The Land
The Vieilles Vignes bottling draws from three distinct sites within Gevrey-Chambertin, one of which is the Clos Prieur premier cru vineyard on the upper hillside. The vines across all three parcels average more than 75 years of age. In Burgundy, vine age matters in a specific way: older root systems reach deeper into subsoil and bedrock, pulling up mineral character that younger vines cannot access, and naturally low vigor limits yields without any canopy management required. Clos Prieur sits on the thin, well-drained Bathonian limestone of the upper Gevrey slope, with the cooler exposure and lower organic content that tend to produce wines of greater precision and longevity than the flatter, richer sites below.
The Wine
100% Pinot Noir from three parcels, fermented with significant whole cluster inclusion in open wooden vats. The combination of old vines, premier cru fruit, and extended maceration gives this wine a density and complexity that separates it clearly from the village bottling. Aromas of black cherry, dried flowers, earth, and a thread of smoky minerality. The palate is structured with fine-grained tannins, a firm mid-palate, and a finish that extends well past what you'd expect at this level. The 2023 vintage produced generous, concentrated fruit across Gevrey; here the old vines add a depth and precision the warmth of the year doesn't overwhelm. Easily 8–12 years of aging ahead of it. Decant it.
The People
Sylvie Esmonin has run the 7.8-hectare family domaine in Gevrey-Chambertin since 1986, converting it from a négociant-grape-sales operation to estate bottling on her arrival. Her grandfather's purchase of a parcel of Clos Saint-Jacques from the Comte de Moucheron established the family's deep roots in the village; Sylvie has built on that foundation systematically.

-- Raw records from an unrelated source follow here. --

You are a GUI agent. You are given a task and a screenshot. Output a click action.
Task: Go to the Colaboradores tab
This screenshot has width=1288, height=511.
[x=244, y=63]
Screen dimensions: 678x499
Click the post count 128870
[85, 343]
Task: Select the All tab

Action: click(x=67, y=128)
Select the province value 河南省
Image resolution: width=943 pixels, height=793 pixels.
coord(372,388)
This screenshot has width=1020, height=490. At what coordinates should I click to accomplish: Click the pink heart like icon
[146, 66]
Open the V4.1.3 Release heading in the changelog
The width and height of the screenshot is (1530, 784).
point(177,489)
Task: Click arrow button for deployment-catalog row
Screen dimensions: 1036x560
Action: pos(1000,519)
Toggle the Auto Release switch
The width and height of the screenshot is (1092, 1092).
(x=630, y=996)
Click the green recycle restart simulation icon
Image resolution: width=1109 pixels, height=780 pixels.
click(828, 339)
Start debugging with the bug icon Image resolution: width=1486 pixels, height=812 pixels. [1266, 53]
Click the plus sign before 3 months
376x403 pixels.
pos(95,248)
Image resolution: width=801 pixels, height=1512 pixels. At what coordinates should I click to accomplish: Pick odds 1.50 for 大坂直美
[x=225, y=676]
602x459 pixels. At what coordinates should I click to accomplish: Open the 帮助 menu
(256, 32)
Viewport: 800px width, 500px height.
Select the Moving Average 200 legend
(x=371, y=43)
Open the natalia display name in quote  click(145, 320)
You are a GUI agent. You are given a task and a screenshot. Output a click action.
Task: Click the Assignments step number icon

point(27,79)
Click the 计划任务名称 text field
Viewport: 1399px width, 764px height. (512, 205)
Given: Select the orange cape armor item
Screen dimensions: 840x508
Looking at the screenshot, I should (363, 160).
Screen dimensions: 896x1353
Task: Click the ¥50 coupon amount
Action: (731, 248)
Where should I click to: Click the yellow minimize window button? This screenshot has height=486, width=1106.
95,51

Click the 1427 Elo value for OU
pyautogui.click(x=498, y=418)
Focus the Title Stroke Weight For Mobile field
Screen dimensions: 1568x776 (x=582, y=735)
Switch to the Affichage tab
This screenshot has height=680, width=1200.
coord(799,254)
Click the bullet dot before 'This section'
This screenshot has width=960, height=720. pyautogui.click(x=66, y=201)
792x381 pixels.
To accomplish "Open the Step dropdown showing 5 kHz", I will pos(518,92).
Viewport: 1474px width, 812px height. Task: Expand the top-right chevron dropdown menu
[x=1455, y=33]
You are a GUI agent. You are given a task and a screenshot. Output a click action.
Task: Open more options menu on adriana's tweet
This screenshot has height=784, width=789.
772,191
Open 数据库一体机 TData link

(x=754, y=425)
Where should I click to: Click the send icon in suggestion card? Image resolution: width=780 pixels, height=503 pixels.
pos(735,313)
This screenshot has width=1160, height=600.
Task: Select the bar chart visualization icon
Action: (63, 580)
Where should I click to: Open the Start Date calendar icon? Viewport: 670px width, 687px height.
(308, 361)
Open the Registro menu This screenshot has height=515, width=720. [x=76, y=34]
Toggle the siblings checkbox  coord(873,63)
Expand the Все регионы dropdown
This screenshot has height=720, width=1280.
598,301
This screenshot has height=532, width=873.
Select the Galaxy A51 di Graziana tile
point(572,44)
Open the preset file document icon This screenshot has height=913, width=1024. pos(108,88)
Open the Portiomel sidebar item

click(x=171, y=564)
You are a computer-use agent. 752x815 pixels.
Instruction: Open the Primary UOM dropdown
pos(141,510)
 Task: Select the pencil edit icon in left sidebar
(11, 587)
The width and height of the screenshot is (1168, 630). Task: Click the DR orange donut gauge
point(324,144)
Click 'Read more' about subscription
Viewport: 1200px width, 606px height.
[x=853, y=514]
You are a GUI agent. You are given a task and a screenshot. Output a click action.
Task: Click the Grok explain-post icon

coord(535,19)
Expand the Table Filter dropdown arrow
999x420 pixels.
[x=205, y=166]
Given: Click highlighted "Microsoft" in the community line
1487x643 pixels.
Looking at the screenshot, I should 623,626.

She has farmed without herbicides since 1990 and works the entire domaine in practicing organic viticulture throughout — not certified, but consistent for over three decades. In the cellar: open wooden vats, native fermentation, gravity racking, no additions, no fining or filtration. The Vieilles Vignes is where that commitment to old vines and minimal intervention shows most clearly at the village level.
Food Pairing
Venison with a red wine reduction, roasted rack of lamb with herbes de Provence, a wild mushroom and aged Brie tart, or a slow-cooked beef short rib with root vegetables. The old-vine concentration and structural depth need food of similar weight and savory character. This is worth pulling out for a proper dinner.